I am facing longer scanning time by WG for few files for example apple.com/itunes/download.
Is the scanning duration directly proportional to the file size ? or it depends on the file format or way it has been packed?
when I tried downloading itunes from the above, it takes me almost more than 200s to scan after it downloads thru progress page.
the scanning duration cannot be related to the file size. There are 500 MB files which pass in seconds and 1 MB files that take 15 minutes 🙂
You are right, it is depending on how a file is packed and which types of files an archive (or self-extracting archive) contains. MWG takes files and extract them to the maximum level possible, or configured. So if there is an archive, which contains an archive, which contains more archive, which contains more data that we can extract (like a PDF), all of these files will be extracted and filtered. This is a huge difference to what a desktop AV does, so scanning times cannot be compared.

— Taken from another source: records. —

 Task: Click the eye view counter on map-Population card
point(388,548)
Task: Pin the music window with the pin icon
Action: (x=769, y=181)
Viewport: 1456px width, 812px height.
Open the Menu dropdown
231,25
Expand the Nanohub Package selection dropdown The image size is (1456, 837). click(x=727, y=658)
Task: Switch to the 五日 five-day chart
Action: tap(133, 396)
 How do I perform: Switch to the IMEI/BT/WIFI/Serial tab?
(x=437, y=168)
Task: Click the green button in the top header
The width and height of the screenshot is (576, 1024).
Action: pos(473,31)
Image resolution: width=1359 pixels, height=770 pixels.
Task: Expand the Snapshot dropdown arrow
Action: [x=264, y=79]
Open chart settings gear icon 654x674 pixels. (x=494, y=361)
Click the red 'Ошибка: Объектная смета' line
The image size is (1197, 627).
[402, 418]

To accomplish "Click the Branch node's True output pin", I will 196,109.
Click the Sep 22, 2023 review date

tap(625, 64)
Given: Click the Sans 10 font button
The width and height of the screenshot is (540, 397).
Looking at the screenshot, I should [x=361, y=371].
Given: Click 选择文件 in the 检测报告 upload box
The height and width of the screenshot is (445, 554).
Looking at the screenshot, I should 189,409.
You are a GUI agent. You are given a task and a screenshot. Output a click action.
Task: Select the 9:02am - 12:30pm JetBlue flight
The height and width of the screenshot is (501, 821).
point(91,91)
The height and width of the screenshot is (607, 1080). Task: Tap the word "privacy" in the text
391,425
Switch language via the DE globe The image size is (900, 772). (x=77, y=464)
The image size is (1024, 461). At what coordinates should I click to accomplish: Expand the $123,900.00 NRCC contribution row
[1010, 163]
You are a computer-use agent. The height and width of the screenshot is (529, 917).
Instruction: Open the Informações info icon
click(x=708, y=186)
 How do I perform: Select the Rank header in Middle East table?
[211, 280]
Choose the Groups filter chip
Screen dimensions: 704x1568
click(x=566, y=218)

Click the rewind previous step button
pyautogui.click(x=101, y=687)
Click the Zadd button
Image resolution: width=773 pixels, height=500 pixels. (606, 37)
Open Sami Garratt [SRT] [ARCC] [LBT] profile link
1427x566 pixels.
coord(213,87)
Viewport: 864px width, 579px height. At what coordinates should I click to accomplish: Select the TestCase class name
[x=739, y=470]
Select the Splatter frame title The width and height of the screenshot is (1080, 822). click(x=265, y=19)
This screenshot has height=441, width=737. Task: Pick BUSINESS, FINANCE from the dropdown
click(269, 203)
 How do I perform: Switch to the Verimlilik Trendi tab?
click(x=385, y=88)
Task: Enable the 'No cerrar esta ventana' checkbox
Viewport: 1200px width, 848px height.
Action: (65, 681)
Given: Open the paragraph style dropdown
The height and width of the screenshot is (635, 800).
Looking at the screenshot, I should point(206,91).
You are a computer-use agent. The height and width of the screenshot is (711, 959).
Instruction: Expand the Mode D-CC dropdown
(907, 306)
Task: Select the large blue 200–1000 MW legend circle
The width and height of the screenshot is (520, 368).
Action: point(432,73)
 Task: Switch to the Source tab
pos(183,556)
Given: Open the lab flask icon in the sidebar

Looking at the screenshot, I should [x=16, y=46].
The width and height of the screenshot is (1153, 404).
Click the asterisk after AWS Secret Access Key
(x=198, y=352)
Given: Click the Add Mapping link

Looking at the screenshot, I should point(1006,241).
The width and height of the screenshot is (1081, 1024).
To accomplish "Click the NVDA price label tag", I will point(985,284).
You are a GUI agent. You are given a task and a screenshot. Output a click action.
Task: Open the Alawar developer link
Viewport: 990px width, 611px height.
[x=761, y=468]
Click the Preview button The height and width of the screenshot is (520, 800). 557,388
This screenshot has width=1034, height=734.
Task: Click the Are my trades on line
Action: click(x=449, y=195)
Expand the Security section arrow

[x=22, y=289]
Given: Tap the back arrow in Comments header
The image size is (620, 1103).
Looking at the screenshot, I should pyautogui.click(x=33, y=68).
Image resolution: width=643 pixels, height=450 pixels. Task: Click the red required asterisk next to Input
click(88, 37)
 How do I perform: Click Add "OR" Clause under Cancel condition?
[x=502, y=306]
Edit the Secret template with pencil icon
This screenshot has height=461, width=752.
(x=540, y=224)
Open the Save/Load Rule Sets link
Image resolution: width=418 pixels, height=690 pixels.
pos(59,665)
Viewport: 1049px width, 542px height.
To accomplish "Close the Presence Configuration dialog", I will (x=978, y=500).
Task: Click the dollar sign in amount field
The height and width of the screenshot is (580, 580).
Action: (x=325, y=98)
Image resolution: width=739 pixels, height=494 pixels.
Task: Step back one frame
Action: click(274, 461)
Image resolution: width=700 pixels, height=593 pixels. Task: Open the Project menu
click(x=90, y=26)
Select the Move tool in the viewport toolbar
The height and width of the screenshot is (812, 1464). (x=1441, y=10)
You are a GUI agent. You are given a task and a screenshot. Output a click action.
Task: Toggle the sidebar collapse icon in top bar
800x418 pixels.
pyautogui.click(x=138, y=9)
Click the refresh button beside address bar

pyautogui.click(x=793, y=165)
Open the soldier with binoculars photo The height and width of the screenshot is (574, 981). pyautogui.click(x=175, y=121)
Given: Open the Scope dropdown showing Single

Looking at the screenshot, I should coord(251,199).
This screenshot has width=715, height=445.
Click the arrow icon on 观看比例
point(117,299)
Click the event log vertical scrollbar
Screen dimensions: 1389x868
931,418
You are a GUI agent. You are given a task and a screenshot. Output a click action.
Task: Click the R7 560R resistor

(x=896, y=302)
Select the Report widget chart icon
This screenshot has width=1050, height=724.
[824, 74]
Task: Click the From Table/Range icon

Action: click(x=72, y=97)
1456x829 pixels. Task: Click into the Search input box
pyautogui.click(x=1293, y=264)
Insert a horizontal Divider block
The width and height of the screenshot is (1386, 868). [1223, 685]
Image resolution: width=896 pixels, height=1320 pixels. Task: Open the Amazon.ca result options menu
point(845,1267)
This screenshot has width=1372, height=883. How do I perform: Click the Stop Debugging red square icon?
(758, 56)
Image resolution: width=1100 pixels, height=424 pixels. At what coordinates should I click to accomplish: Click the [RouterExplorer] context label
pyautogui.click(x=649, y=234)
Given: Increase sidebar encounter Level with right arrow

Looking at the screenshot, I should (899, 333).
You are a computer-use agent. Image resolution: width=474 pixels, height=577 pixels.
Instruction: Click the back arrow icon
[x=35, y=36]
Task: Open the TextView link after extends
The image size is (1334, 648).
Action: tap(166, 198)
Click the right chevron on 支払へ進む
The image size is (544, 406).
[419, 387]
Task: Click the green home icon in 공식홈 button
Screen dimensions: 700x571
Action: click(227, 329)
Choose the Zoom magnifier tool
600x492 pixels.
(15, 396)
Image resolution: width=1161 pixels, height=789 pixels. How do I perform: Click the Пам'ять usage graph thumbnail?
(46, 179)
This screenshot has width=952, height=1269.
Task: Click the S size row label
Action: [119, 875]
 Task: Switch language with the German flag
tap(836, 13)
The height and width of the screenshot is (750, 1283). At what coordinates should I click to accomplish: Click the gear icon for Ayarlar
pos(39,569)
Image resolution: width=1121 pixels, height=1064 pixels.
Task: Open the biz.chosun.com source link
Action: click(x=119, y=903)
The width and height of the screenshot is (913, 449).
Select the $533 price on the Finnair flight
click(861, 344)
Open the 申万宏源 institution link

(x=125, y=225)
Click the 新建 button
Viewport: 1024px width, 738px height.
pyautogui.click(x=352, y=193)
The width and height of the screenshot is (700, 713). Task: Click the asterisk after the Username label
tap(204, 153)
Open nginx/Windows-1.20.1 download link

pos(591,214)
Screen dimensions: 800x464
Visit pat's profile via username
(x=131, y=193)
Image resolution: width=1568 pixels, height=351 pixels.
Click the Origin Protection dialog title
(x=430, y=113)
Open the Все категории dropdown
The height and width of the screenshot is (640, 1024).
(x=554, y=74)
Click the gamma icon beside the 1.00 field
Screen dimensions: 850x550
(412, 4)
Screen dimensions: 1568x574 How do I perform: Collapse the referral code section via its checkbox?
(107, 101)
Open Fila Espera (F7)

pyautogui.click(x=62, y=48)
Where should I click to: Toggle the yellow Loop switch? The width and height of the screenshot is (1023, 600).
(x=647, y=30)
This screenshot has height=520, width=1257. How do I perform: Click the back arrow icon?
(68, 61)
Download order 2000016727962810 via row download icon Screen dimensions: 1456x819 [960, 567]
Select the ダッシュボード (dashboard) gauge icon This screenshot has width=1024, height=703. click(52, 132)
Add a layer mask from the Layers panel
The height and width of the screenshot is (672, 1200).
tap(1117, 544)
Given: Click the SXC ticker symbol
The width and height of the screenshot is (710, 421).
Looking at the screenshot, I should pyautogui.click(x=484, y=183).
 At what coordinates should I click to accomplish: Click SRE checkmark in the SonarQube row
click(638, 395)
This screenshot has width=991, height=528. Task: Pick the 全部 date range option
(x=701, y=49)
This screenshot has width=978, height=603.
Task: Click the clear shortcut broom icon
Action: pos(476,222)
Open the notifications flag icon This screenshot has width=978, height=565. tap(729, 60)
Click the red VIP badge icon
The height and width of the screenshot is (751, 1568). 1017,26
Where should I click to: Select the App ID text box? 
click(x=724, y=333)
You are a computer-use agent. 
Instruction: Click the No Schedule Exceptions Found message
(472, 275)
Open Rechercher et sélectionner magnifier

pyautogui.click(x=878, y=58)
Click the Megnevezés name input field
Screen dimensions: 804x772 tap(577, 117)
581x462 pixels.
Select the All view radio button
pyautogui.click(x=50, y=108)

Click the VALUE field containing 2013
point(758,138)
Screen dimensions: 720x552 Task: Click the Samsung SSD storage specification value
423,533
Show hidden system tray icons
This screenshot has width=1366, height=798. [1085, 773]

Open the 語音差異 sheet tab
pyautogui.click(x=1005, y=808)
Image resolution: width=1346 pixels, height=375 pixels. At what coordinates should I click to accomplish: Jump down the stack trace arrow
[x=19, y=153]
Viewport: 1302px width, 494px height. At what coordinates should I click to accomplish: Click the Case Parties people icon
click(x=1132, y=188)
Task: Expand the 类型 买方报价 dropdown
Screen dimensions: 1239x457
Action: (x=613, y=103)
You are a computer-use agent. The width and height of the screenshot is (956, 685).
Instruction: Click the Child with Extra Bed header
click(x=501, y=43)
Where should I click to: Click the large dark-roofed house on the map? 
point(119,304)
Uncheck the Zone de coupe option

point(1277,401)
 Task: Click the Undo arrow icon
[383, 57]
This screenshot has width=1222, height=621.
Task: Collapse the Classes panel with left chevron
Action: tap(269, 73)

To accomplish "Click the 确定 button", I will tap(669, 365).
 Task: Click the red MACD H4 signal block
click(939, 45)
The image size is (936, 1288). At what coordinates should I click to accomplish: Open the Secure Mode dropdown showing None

I have seen an MSI installer package which was 2 MB in size, but when extracting it it contained more than 9000 small files. Extracting and filtering 9000 small files certainly takes some time, so it took longer than you would expect, and also longer than the desktop AV which just looks at the 2 MB file.
So I would say iTunes is not really a very simple file, but contains a lot of data and a lot of files which we can extract and which we apply filters to. So 200 seconds should be ok.
Is there any way to log what is happening with antimalware scanning module? ... I've been experiencing same problems while e.g. downloading Firefox 13.0.1.exe from Mozilla site. It takes more than 1000 seconds to scan that executable (it has ~65 files inside of it). Device (WG 4000) CPU usage is less than 30% at that time.
there is no debug log that allows to "look into the engine". It is possible to add a log event to the composite opener rules and write down whenever an object has been extracted, but this will only tell when MWG has extracted something and does not indicate what is happening in the engine.
If the issue is reproducible it would be great if you can share the complete URL of the file you download. We can check with a default MWG and see if we can replicate the issue.
Here is an example:
Scanning time: 1100 seconds
One idea I'd throw out there is that you might consider building a trusted vendors URL list and consider it for bypass of the opener and anti-malware portions. Be careful of course of forums though to treat them a bit separately. The scan times I've seen as we've fully loaded some MWG's here lately have been eye poppingly awful, so we'll have to tune more of these. The opener level of 100 seems like one hell of a generous default, and as others have said, reducing it to 5 seems to make a difference. Finding the middle ground we can live with will be iterative.
Also, what are folks doing on a max scan size? When we were doing Bluecoat proxies at this client, a max file size to scan was 50MB. How can you specify a max size on the web gateways? Skip antimalware if response cycle Body.size > X kB?
I have downloaded the file you have mentioned above through my MWG test machine. It is a VM with 2 GB of memory and 1 CPU. The filtering took around 15 seconds.
So I think 1100 seconds are a little too long! Which version are you running on? Did you try the download with the latest 7.2 release?
We are running Server version 7, UI Version 22.214.171.124.0 (11447), but we have no planned changes for that equipment during Q3 and Q4. CPU usage is less than 30% during scanning operation. We can accept that we made errors in equipment configuration, but as this is really basic functionality that in our opinion shouldn't be dependent on software version, we can't accept need for upgrade.
Firefox is using the 7z algorithm to compress the installer. The 7z support on MWG had some glitches in the past, causing objects to take very long. I just installed a 126.96.36.199.0 build 11447 with the default configuration and I was able to replicate the issue you see, as downloading firefox took very long (I stopped after 5 minutes).
I updated this machine to the latest version and the download was completed within a couple of seconds as mentioned earlier. The only recommendation I have is to schedule an update, since this seems to solve the problem. If you have a VM or physical test machine which does not serve users you could upgrade the box and check against your configuration, I am pretty sure that the issue will vanish.
Besides whitelisting I do not see a proper way to solve the problem on 188.8.131.52.0, sorry. You could try talking to technical support to get some additional advice.